In the text below on canon law and the Church's authority, what was Gregory VII's given name before he became pope?

** start Page excerpt **

Between the fourth and the fifteenth century, canon law had an outward focus. The regulation of societal norms augmented the Church’s socio-political autonomy in its reflection of the symbiotic relationship between Church and State. The Church would come to hold jurisdiction over not only ecclesiastical matters—such as doctrine, liturgy, and clerical behavior—but also over the laity. Marriage and family; wills and inheritance; care of the sick, widowed, poor, and orphaned; contracts, and crimes, all fell under the purview of ecclesiastical courts. The systemization of the ordo iuris, which was grounded in the norms of Roman and canon law, continues to be felt today in our understanding of the judicial rights of due process. Through the mingling of canon and secular law, the Church would come to structure the day-to-day lives of the laity, shape political policy, and regulate financial and commercial actions.

3. Stripping of the Church’s Socio-Political Autonomy but Adaption of Canonical Principles

Rulers, however, sought to reframe the relationship between the secular and the sacred—a process that originated in the Middle Ages—and secular governments sought to sever its legal entanglement with the papacy. The German Emperor Henry IV in the eleventh century and King Philip IV the Fair of France at the turn of the fourteenth century set this process in motion by seeking to break free from papal interference. The Reformation brought the process to fruition. Despite the reorientation of power, Romano-canonical law did not fall by the wayside. Rather, its principles continued to be a source of law and were woven into a legal framework that included biblical, civilian, and Protestant thought. The result was the progressive stripping of the Church’s socio-political autonomy but the adaption of the ius commune by Protestants.
The Church’s role in secular administration began to face challenges during the reigns of Emperor Henry IV of the Holy Roman Empire (d. 1106) and of King Philip IV the Fair of France (d. 1314). Henry IV had challenged papal opposition to the practice of lay investiture, that is, laymen giving bishops the symbols of their spiritual offices, a challenge that resulted in the treatise Dictatus papae (1075). Found in the register of Pope Gregory VII, Dictatus papae outlined the prerogatives of the church in Rome and obedience of bishops to the pope. It also articulated the pope’s jurisdiction in major cases and his ability to release others from their oaths of loyalty through excommunication of those to whom they were bound. Superior to secular lords, the pope was above judgment (; ; ; ; ; ). Henry IV’s response vehemently opposed Gregory VII’s attack on his royal authority. In a letter to Hildebrand, Gregory VII’s given name prior to assuming the papacy, Henry IV argued that his royal power was conferred upon him by God. How could he be unworthy to rule when God anointed him to do so? He questioned Gregory’s audacity in threatening to divest him of his throne, as if he had received his kingdom from the pope and not from God, as if the empire were in the pope’s hands and not in God’s. Henry pointed to the apostolic tradition and the tradition of the holy fathers to support his stance: he was not to be deposed for any crime unless he strayed from the faith, and then he was subject to the judgment of God alone (; ).

** end Page excerpt **
** start Records supplied **

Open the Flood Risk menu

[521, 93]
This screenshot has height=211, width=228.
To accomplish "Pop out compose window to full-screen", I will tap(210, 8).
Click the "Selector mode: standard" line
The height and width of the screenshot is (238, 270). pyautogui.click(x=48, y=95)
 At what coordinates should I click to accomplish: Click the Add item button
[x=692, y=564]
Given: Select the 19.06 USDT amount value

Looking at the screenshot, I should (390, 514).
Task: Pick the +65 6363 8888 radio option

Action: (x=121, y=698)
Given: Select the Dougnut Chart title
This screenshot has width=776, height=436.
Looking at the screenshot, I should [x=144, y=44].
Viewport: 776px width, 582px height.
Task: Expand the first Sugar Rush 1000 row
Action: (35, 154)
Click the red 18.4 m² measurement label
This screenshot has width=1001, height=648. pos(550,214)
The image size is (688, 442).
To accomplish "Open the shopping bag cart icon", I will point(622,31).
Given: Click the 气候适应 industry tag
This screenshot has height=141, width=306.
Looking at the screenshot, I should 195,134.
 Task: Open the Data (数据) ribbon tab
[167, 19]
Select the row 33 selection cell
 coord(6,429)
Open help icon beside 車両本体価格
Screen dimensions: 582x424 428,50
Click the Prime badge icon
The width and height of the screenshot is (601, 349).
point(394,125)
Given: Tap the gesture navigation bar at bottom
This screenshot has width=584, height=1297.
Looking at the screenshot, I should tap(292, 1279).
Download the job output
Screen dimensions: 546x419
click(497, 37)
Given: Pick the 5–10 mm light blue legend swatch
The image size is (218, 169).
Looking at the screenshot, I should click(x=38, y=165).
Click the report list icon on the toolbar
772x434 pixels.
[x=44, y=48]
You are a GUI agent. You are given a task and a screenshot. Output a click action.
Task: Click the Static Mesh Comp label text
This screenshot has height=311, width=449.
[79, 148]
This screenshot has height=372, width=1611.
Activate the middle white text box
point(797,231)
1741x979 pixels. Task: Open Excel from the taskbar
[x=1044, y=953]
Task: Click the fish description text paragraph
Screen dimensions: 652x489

** end Records supplied **

Correct response: Hildebrand